Kevin Ashton

The Internet of Things of Kevin Ashton

In 1997, the newly appointed P&G cosmetics brand manager with a bachelor's degree in Scandinavian studies Kevin Ashton (born 1968) noticed that every time he checked the shelves of various British retailers for Oil of Olay Hazelnut lipstick, they were empty. Hopping mad, Ashton sought a technical fix and came across RFID tags, to be put on every product. At that time they were way too expensive, but Ashton knew the tags could be manufactured at a fraction of current cost, especially if, say, P&G were to order them in huge volume. He started giving his RFID presentation to anyone who would listen, and they kept passing him up the chain :-)

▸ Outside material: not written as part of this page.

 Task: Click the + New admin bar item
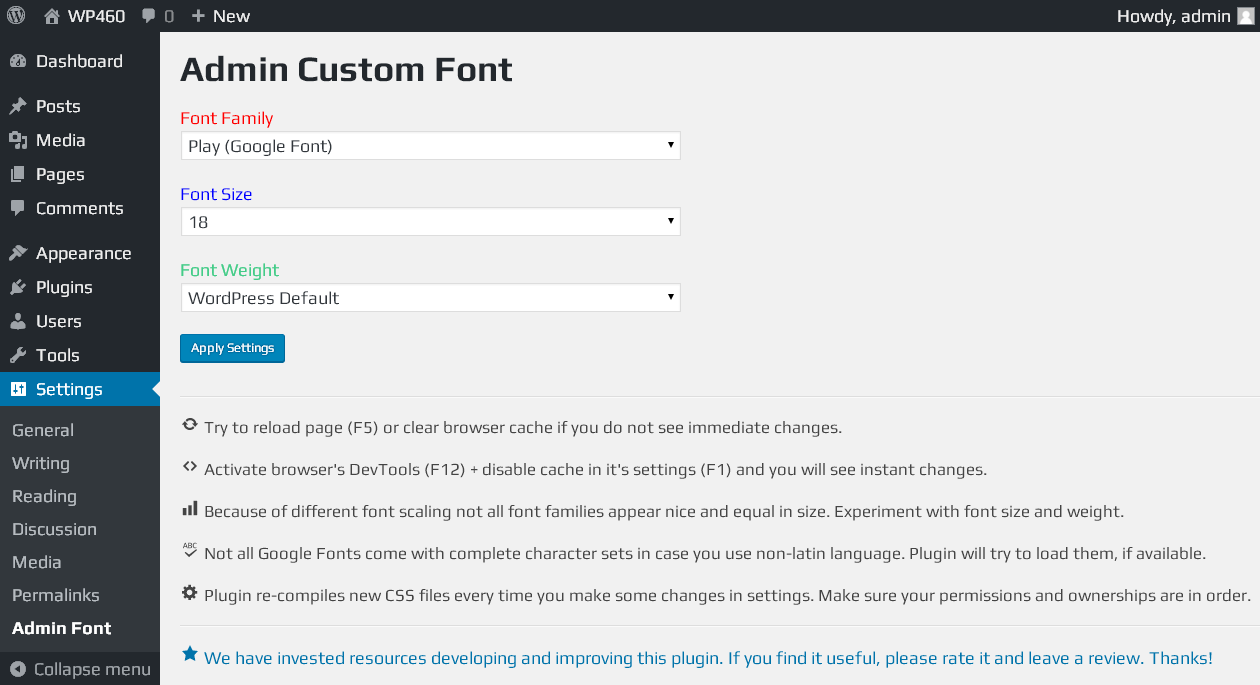coord(220,16)
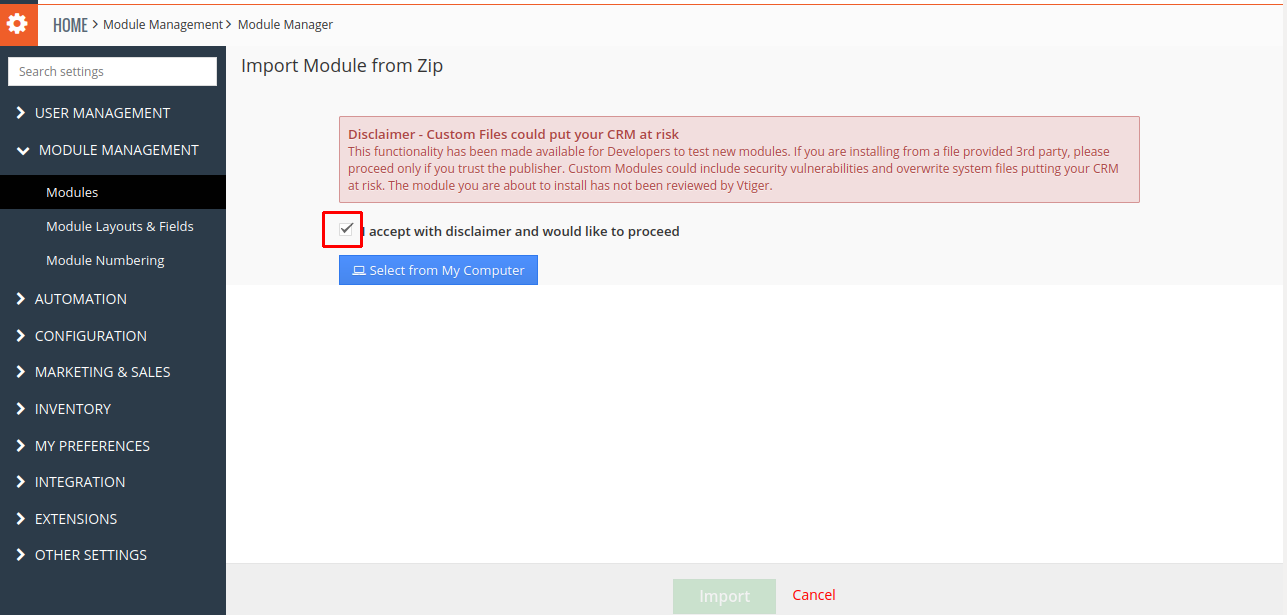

A year later Ashton was sent to MIT as the executive director of the Auto-ID Center, an research group in the field of networked RFID and emerging sensing technologies. Ashton and his team predicted that RFID would usher in a new age of business-process clarity and corporate profitability (when the cost falls from 10 to 5 cents a tag). The reams of data would also give sellers new insight into consumer behavior, more control over pricing, and better-targeted in-store promotions.

In 1999 Ashton, invented the term "The Internet of Things" to describe a system where the Internet is connected to the physical world via ubiquitous sensors.

Ashton's original definition was:
Today computers—and, therefore, the Internet—are almost wholly dependent on human beings for information. Nearly all of the roughly 50 petabytes of data available on the Internet were first captured and created by human beings—by typing, pressing a record button, taking a digital picture or scanning a bar code. Conventional diagrams of the Internet… leave out the most numerous and important routers of all people. The problem is, people have limited time, attention and accuracy—all of which means they are not very good at capturing data about things in the real world. And that's a big deal. We're physical, and so is our environment… You can't eat bits, burn them to stay warm or put them in your gas tank. Ideas and information are important, but things matter much more. Yet today's information technology is so dependent on data originated by people that our computers know more about ideas than things. If we had computers that knew everything there was to know about things—using data they gathered without any help from us—we would be able to track and count everything, and greatly reduce waste, loss and cost. We would know when things needed replacing, repairing or recalling, and whether they were fresh or past their best. The Internet of Things has the potential to change the world, just as the Internet did. Maybe even more so.

Ashton imagined a world of interconnected, sensor-laden devices and objects, and predicted that home sensors will one day inform choices in all aspects of our lives:
We’re consuming so many things without thinking about them—energy, plastic, paper, calories. I can envision a ubiquitous sensor network, a platform for real-time feedback that will enhance the comfort, security, and control of our lives.